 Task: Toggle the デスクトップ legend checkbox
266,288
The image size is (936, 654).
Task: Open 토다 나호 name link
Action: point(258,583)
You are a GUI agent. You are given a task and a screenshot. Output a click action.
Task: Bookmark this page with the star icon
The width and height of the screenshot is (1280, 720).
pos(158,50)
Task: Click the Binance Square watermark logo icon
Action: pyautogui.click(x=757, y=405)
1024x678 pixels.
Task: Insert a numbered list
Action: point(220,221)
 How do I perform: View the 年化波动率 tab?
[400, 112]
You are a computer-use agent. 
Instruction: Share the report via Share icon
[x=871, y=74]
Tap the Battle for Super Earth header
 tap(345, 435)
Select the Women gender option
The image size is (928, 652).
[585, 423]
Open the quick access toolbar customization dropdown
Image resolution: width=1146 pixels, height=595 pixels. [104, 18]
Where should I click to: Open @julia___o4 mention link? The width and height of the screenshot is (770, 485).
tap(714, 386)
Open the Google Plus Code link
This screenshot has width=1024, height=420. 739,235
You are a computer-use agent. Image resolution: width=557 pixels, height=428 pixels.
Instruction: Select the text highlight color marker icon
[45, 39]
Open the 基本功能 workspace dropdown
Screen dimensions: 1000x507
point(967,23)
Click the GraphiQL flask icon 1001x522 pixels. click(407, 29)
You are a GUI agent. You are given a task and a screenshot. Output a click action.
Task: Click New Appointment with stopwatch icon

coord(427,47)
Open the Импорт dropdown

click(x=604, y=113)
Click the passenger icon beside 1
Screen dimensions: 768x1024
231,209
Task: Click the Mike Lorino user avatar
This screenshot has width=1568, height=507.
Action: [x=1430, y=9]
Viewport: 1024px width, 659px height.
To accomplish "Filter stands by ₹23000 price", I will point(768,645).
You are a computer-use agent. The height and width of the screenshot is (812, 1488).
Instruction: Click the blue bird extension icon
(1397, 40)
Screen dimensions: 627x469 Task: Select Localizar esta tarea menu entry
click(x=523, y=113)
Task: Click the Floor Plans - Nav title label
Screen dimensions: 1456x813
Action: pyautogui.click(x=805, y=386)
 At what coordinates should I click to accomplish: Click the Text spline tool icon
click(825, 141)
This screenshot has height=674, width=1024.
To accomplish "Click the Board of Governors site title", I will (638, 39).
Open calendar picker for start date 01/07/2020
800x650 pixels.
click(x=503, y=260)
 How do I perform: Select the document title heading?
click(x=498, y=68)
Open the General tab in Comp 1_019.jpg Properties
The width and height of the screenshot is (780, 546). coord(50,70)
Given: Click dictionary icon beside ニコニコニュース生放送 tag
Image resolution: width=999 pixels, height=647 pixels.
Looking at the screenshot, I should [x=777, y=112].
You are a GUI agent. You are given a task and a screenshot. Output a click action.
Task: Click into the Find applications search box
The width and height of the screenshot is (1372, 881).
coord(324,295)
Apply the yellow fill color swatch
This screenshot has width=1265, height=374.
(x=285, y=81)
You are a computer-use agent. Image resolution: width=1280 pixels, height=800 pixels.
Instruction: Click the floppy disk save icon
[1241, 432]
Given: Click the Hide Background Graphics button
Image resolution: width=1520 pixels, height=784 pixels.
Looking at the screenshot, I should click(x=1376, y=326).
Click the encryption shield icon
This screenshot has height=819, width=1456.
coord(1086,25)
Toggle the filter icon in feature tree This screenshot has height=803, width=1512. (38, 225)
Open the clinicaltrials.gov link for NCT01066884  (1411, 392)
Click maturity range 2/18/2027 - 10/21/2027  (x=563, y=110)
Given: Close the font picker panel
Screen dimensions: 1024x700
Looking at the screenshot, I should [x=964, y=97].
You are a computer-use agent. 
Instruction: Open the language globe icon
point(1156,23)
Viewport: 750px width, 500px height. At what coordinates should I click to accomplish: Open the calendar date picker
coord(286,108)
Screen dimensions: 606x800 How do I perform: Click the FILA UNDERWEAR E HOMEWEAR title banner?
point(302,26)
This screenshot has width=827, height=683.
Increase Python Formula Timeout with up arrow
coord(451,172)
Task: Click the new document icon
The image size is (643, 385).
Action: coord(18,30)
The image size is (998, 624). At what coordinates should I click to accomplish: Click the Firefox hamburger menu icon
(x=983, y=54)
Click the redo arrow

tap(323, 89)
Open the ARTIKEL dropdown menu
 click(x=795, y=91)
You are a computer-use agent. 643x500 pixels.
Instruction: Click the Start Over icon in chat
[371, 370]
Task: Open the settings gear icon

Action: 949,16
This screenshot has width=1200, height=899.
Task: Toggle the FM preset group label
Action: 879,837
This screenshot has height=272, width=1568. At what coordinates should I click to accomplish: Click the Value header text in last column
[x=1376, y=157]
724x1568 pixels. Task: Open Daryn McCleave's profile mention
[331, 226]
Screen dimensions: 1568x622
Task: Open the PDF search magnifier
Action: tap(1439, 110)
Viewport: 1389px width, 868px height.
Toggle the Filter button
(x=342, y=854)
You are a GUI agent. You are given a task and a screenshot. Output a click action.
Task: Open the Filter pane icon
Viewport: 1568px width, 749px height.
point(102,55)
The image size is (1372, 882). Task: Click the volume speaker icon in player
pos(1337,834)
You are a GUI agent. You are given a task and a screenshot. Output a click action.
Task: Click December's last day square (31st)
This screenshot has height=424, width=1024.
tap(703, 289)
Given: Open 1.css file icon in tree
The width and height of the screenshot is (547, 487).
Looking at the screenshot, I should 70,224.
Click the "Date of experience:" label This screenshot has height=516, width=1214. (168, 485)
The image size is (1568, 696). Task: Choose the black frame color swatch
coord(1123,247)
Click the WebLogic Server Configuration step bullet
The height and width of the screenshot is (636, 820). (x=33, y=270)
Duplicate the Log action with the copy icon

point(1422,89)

------------------------------------------------------------------------

Could you copy every one of the records above word for word, without changing a single character?

 Task: Toggle the デスクトップ legend checkbox
266,288
The image size is (936, 654).
Task: Open 토다 나호 name link
Action: point(258,583)
You are a GUI agent. You are given a task and a screenshot. Output a click action.
Task: Bookmark this page with the star icon
The width and height of the screenshot is (1280, 720).
pos(158,50)
Task: Click the Binance Square watermark logo icon
Action: pyautogui.click(x=757, y=405)
1024x678 pixels.
Task: Insert a numbered list
Action: point(220,221)
 How do I perform: View the 年化波动率 tab?
[400, 112]
You are a computer-use agent. 
Instruction: Share the report via Share icon
[x=871, y=74]
Tap the Battle for Super Earth header
 tap(345, 435)
Select the Women gender option
The image size is (928, 652).
[585, 423]
Open the quick access toolbar customization dropdown
Image resolution: width=1146 pixels, height=595 pixels. [104, 18]
Where should I click to: Open @julia___o4 mention link? The width and height of the screenshot is (770, 485).
tap(714, 386)
Open the Google Plus Code link
This screenshot has width=1024, height=420. 739,235
You are a computer-use agent. Image resolution: width=557 pixels, height=428 pixels.
Instruction: Select the text highlight color marker icon
[45, 39]
Open the 基本功能 workspace dropdown
Screen dimensions: 1000x507
point(967,23)
Click the GraphiQL flask icon 1001x522 pixels. click(407, 29)
You are a GUI agent. You are given a task and a screenshot. Output a click action.
Task: Click New Appointment with stopwatch icon

coord(427,47)
Open the Импорт dropdown

click(x=604, y=113)
Click the passenger icon beside 1
Screen dimensions: 768x1024
231,209
Task: Click the Mike Lorino user avatar
This screenshot has width=1568, height=507.
Action: [x=1430, y=9]
Viewport: 1024px width, 659px height.
To accomplish "Filter stands by ₹23000 price", I will point(768,645).
You are a computer-use agent. The height and width of the screenshot is (812, 1488).
Instruction: Click the blue bird extension icon
(1397, 40)
Screen dimensions: 627x469 Task: Select Localizar esta tarea menu entry
click(x=523, y=113)
Task: Click the Floor Plans - Nav title label
Screen dimensions: 1456x813
Action: pyautogui.click(x=805, y=386)
 At what coordinates should I click to accomplish: Click the Text spline tool icon
click(825, 141)
This screenshot has height=674, width=1024.
To accomplish "Click the Board of Governors site title", I will (638, 39).
Open calendar picker for start date 01/07/2020
800x650 pixels.
click(x=503, y=260)
 How do I perform: Select the document title heading?
click(x=498, y=68)
Open the General tab in Comp 1_019.jpg Properties
The width and height of the screenshot is (780, 546). coord(50,70)
Given: Click dictionary icon beside ニコニコニュース生放送 tag
Image resolution: width=999 pixels, height=647 pixels.
Looking at the screenshot, I should [x=777, y=112].
You are a GUI agent. You are given a task and a screenshot. Output a click action.
Task: Click into the Find applications search box
The width and height of the screenshot is (1372, 881).
coord(324,295)
Apply the yellow fill color swatch
This screenshot has width=1265, height=374.
(x=285, y=81)
You are a computer-use agent. Image resolution: width=1280 pixels, height=800 pixels.
Instruction: Click the floppy disk save icon
[1241, 432]
Given: Click the Hide Background Graphics button
Image resolution: width=1520 pixels, height=784 pixels.
Looking at the screenshot, I should click(x=1376, y=326).
Click the encryption shield icon
This screenshot has height=819, width=1456.
coord(1086,25)
Toggle the filter icon in feature tree This screenshot has height=803, width=1512. (38, 225)
Open the clinicaltrials.gov link for NCT01066884  (1411, 392)
Click maturity range 2/18/2027 - 10/21/2027  (x=563, y=110)
Given: Close the font picker panel
Screen dimensions: 1024x700
Looking at the screenshot, I should [x=964, y=97].
You are a computer-use agent. 
Instruction: Open the language globe icon
point(1156,23)
Viewport: 750px width, 500px height. At what coordinates should I click to accomplish: Open the calendar date picker
coord(286,108)
Screen dimensions: 606x800 How do I perform: Click the FILA UNDERWEAR E HOMEWEAR title banner?
point(302,26)
This screenshot has width=827, height=683.
Increase Python Formula Timeout with up arrow
coord(451,172)
Task: Click the new document icon
The image size is (643, 385).
Action: coord(18,30)
The image size is (998, 624). At what coordinates should I click to accomplish: Click the Firefox hamburger menu icon
(x=983, y=54)
Click the redo arrow

tap(323, 89)
Open the ARTIKEL dropdown menu
 click(x=795, y=91)
You are a computer-use agent. 643x500 pixels.
Instruction: Click the Start Over icon in chat
[371, 370]
Task: Open the settings gear icon

Action: 949,16
This screenshot has width=1200, height=899.
Task: Toggle the FM preset group label
Action: 879,837
This screenshot has height=272, width=1568. At what coordinates should I click to accomplish: Click the Value header text in last column
[x=1376, y=157]
724x1568 pixels. Task: Open Daryn McCleave's profile mention
[331, 226]
Screen dimensions: 1568x622
Task: Open the PDF search magnifier
Action: tap(1439, 110)
Viewport: 1389px width, 868px height.
Toggle the Filter button
(x=342, y=854)
You are a GUI agent. You are given a task and a screenshot. Output a click action.
Task: Open the Filter pane icon
Viewport: 1568px width, 749px height.
point(102,55)
The image size is (1372, 882). Task: Click the volume speaker icon in player
pos(1337,834)
You are a GUI agent. You are given a task and a screenshot. Output a click action.
Task: Click December's last day square (31st)
This screenshot has height=424, width=1024.
tap(703, 289)
Given: Open 1.css file icon in tree
The width and height of the screenshot is (547, 487).
Looking at the screenshot, I should 70,224.
Click the "Date of experience:" label This screenshot has height=516, width=1214. (168, 485)
The image size is (1568, 696). Task: Choose the black frame color swatch
coord(1123,247)
Click the WebLogic Server Configuration step bullet
The height and width of the screenshot is (636, 820). (x=33, y=270)
Duplicate the Log action with the copy icon

point(1422,89)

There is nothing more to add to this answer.